Thankfully, mediation is a pre-requisite of any such application and that gives one last push for agreement, which is infinitely better for everyone, rather than protracted and costly proceedings where decisions about children are taken out of the parents’ hands and allows us lawyers to focus on the other aspects of the separation.

However, that isn’t always successful and as practitioners, we are all painfully aware of how entrenched parents can become and how sight is easily lost of what is really in the children’s best interests. All we can do is advise on the welfare principle and try to get our clients to focus on what is in the best interests of the child but we have all seen situations where the emotional fall out of the breakdown of the relationship and the feelings of hurt and loss are played out to the detriment of the children.

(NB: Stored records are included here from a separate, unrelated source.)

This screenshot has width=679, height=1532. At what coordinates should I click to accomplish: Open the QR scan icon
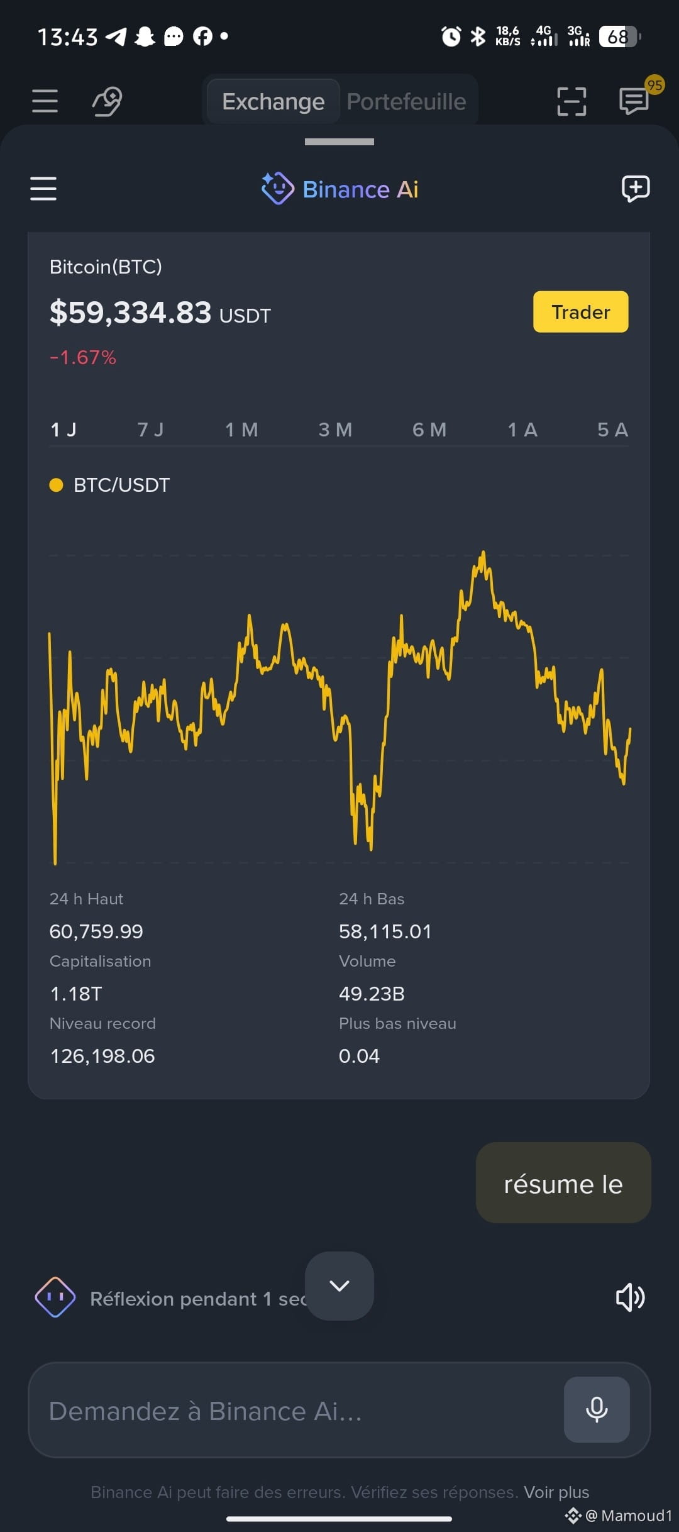571,101

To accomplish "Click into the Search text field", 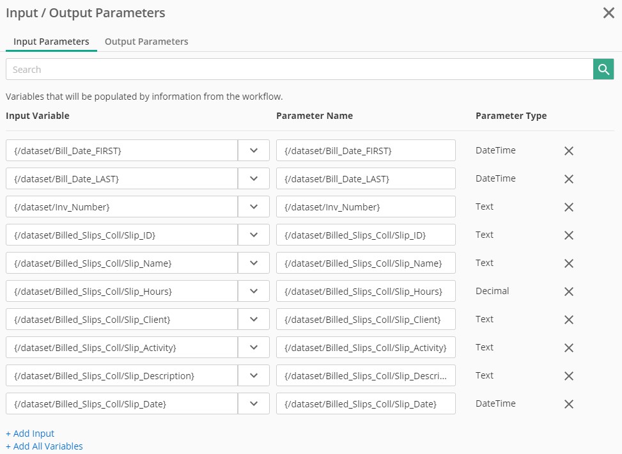I will 299,69.
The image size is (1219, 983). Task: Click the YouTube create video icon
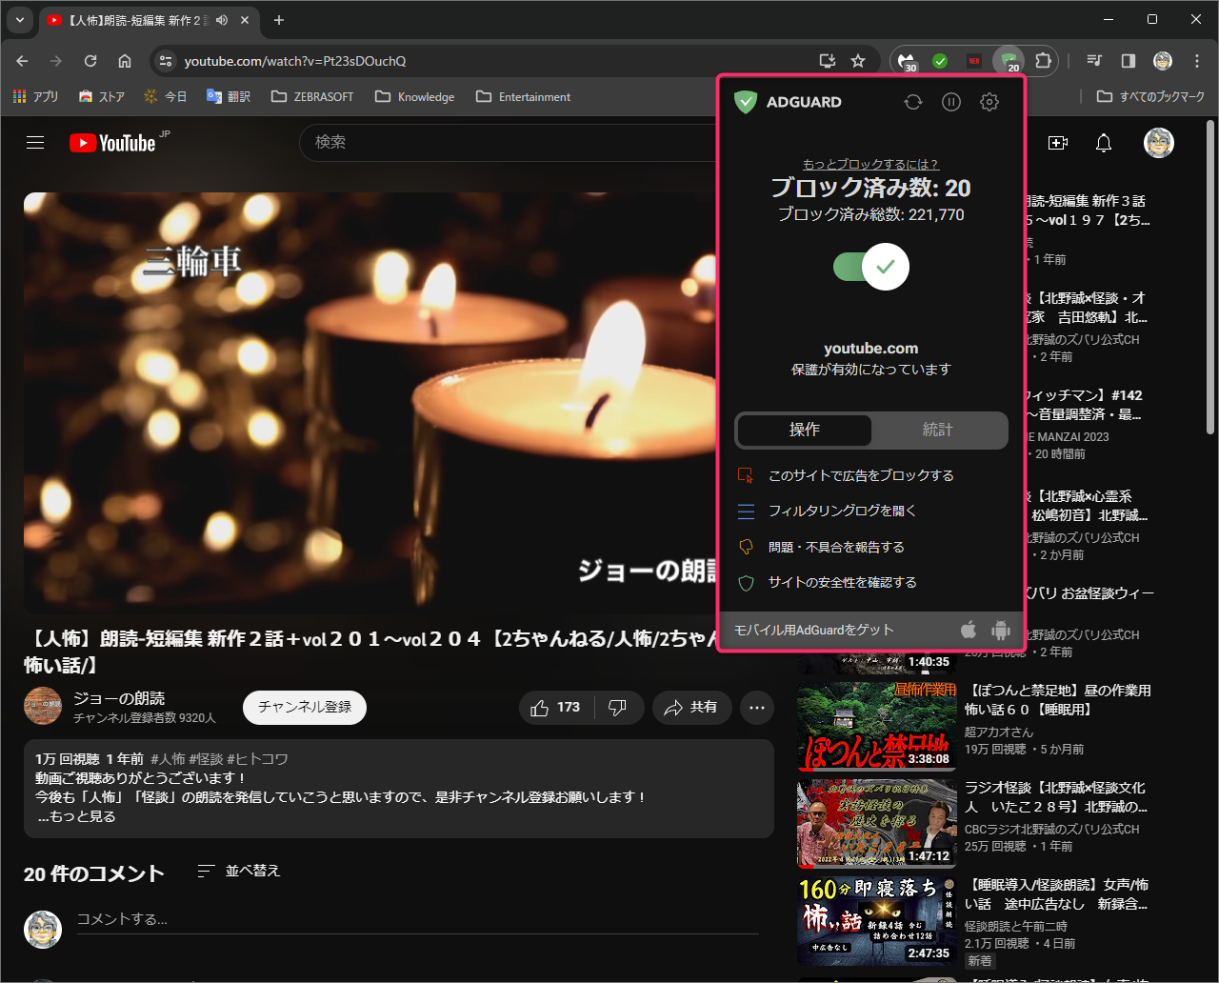click(x=1057, y=143)
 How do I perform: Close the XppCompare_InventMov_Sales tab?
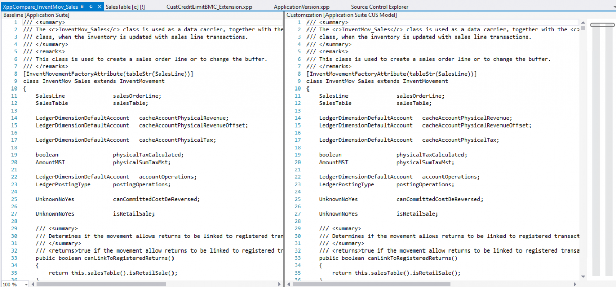(98, 7)
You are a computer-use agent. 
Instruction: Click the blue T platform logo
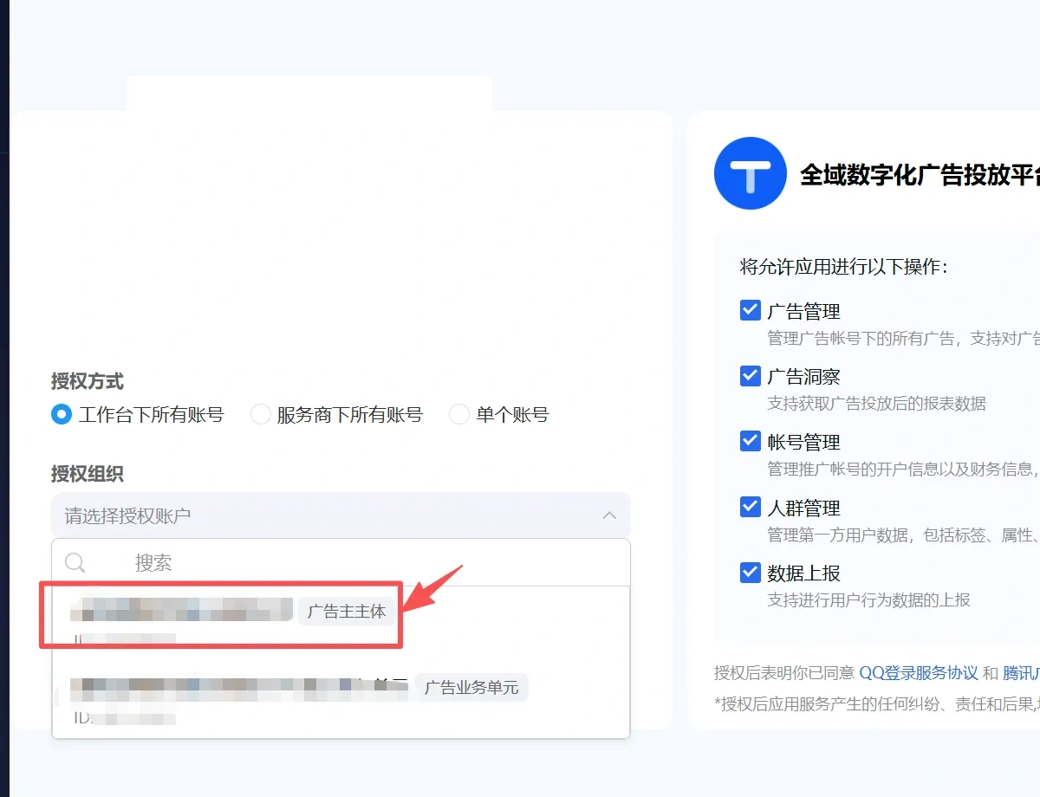[x=750, y=173]
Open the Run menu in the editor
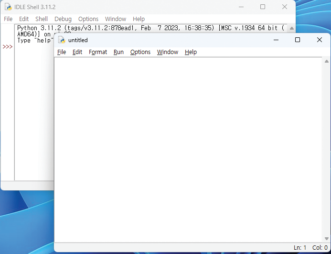This screenshot has width=331, height=254. pos(118,52)
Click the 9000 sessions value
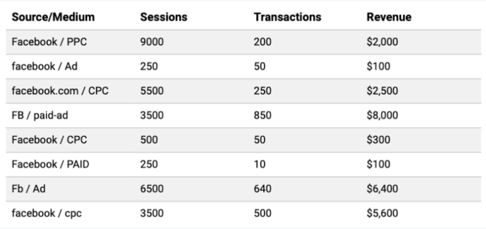Image resolution: width=486 pixels, height=229 pixels. (152, 42)
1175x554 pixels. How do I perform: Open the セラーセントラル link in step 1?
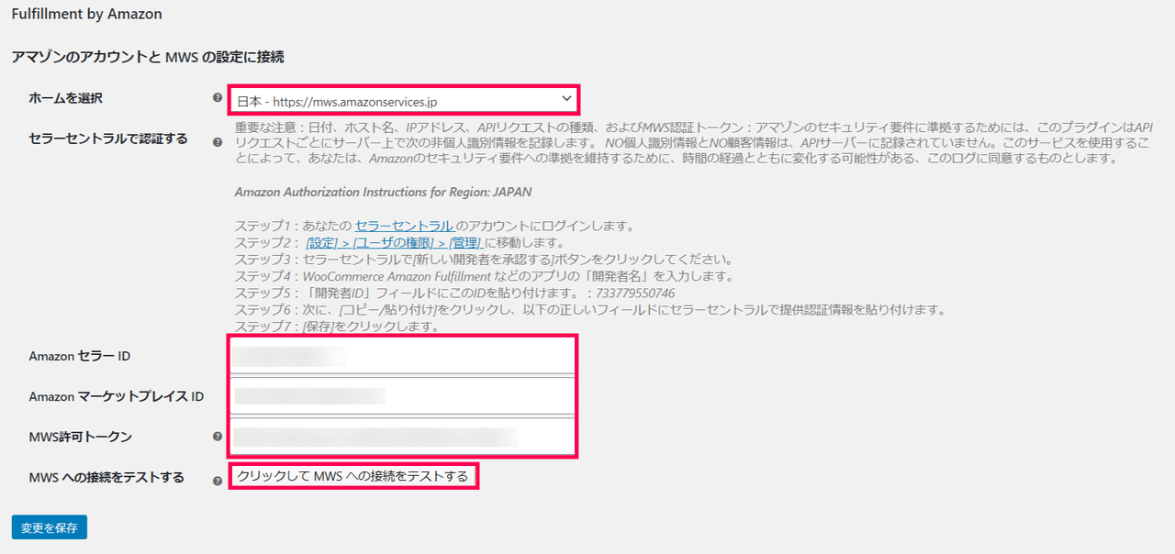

We all know that the perceived ill treatment of fathers in the family courts led to the emergence of “Fathers 4 Justice” in 2001 and whether or not we agreed with their tactics, I must say that I extended a certain amount of sympathy to their cause. It was certainly the case that the perceived bias was felt by many fathers, and there is no doubt that this encouraged the courts to take these fathers seriously.

So, is it the case now that the courts are biased towards mothers in applications relating to children? I am, perhaps controversially, going to stick my neck out here and say that I don’t think that is the case anymore, certainly not to the extent it used to be; and not where the reality of the situation is that the parents genuinely play an equal role and have organised their lives as such.

Conversely, when I started practising, the notion of shared care or a “lives with both” order was simply inconceivable, but now it is common practice.

That said, in cases, as is becoming more and more common, where the father has assumed the role of primary carer with the mother for example assuming the role of full time breadwinner, there remains a bias to a certain extent. It would still be unusual for a “lives with order” to be made in the father’s favour in all but a few (probably extreme) cases. That said, there has been a sea change in the success of mothers trying to relocate home with children, that didn’t exist before so to that extent the balance is certainly shifting and the important roles that fathers play is being noted.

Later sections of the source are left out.